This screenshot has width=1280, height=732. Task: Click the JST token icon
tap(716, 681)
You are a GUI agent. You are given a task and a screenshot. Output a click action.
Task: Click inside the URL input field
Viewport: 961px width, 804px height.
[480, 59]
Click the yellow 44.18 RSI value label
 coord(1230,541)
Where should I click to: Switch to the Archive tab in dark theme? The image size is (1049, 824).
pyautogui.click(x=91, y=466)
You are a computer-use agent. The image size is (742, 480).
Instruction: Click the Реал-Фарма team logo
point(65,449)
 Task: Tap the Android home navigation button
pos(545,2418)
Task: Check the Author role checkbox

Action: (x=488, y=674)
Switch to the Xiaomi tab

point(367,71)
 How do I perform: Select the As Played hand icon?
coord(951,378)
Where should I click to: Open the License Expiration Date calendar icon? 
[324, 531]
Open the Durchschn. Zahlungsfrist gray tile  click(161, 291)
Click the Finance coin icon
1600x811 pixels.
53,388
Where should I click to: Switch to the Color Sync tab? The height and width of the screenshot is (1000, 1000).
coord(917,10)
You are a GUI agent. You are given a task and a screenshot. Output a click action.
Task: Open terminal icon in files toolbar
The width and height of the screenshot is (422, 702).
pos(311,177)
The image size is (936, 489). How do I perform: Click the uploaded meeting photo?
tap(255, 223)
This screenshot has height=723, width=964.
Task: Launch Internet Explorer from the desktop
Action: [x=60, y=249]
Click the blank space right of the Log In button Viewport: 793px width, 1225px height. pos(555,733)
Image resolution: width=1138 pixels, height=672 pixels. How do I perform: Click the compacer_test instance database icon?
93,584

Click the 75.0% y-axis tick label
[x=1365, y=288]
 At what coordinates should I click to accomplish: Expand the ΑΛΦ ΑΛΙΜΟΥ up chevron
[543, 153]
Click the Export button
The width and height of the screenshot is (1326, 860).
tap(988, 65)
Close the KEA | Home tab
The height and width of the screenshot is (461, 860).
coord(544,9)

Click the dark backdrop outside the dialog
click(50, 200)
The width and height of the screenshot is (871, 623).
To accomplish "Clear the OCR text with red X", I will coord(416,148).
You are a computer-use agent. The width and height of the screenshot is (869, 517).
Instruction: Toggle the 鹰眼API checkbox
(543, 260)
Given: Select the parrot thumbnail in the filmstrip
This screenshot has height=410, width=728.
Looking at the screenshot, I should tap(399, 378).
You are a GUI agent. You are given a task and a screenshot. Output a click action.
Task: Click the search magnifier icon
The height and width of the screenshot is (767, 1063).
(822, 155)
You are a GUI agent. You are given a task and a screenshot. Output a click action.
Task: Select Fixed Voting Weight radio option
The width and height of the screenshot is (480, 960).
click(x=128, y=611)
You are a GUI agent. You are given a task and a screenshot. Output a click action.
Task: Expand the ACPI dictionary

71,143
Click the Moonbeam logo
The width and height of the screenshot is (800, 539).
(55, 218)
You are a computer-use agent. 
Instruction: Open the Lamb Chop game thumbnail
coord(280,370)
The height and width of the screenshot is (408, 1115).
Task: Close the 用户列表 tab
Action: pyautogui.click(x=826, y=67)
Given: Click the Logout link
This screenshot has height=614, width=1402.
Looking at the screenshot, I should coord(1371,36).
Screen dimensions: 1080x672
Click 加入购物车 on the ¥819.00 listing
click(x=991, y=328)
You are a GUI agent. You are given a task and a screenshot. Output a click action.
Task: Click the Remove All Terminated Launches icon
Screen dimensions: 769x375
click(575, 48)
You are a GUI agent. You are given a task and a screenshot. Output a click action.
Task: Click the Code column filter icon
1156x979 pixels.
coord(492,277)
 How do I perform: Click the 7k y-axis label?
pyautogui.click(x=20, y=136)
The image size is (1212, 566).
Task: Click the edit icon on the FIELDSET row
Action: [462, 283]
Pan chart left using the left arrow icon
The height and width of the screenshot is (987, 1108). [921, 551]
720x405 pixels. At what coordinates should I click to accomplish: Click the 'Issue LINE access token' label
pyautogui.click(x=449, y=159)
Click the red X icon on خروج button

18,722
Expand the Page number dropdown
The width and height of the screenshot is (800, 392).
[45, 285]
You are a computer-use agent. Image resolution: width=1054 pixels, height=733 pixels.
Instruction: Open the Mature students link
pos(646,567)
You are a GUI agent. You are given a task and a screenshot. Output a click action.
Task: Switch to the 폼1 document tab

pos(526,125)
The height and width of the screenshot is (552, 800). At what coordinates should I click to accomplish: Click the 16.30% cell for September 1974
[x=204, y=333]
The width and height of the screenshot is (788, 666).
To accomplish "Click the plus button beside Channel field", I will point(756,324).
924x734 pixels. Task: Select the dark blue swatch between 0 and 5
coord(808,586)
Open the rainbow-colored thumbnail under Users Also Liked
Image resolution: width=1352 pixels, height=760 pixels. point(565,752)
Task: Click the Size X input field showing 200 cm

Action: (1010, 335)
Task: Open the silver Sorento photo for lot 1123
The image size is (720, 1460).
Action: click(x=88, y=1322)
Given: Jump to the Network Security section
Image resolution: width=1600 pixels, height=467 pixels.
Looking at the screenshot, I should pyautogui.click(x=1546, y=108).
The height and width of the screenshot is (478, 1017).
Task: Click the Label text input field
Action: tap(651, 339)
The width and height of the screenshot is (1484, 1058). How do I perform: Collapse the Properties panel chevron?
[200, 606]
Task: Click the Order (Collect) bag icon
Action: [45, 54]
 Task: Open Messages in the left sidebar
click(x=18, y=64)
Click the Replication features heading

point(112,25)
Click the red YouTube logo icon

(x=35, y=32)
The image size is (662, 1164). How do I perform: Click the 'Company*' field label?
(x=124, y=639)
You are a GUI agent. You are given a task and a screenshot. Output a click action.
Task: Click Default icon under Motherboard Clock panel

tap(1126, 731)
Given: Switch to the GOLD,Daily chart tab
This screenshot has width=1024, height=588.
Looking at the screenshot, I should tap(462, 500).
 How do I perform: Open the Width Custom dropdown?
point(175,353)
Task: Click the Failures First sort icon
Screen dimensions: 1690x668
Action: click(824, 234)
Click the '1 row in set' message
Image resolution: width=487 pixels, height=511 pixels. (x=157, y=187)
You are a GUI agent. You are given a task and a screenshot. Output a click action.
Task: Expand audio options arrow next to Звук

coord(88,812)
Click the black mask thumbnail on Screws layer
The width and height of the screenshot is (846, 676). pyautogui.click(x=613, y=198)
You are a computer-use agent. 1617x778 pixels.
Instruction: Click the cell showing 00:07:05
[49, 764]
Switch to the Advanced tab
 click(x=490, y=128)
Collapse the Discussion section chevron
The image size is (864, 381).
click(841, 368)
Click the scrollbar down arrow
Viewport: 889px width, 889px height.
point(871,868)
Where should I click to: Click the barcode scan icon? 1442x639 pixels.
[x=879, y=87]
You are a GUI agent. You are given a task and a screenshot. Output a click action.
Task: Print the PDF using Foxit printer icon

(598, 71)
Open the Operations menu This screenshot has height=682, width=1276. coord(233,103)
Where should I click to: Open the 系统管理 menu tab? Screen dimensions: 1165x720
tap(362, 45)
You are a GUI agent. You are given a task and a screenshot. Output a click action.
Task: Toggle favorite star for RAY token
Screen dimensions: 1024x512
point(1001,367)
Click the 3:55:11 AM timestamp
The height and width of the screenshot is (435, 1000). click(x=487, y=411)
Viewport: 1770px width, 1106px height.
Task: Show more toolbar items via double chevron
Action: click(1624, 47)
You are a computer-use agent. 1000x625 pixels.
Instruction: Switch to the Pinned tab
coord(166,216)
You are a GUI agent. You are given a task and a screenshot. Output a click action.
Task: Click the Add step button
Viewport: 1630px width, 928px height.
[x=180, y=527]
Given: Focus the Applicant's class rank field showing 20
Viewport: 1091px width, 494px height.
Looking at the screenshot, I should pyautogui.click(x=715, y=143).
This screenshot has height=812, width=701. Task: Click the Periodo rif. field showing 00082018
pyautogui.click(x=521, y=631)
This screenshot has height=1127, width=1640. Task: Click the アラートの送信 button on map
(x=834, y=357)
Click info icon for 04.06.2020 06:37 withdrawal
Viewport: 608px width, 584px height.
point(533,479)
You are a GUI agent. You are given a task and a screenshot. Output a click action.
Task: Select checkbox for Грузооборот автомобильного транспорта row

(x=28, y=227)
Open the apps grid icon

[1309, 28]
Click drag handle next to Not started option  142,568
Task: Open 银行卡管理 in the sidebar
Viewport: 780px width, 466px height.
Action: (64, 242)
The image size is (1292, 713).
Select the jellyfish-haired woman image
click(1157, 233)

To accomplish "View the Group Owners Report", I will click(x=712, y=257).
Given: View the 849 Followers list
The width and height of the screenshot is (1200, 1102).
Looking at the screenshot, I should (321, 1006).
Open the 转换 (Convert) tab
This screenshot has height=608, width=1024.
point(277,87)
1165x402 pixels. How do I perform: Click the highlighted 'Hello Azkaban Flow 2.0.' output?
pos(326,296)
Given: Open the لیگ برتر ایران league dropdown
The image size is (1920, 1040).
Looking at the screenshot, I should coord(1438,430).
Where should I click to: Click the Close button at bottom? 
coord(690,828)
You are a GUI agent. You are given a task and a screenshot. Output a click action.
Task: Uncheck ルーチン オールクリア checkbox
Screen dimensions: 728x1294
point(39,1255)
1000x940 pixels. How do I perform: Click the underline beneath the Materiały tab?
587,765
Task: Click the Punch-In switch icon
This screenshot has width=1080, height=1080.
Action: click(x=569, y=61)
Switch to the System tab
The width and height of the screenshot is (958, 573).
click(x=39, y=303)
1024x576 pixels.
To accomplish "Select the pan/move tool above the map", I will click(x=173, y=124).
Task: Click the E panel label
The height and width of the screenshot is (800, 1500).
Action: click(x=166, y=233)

★ ★ ★ ★ ★ ★ ★

> _Task description_: Please count how many lines of the listing include the word "will", giving the number by itself.

> _Solved exercise_: 4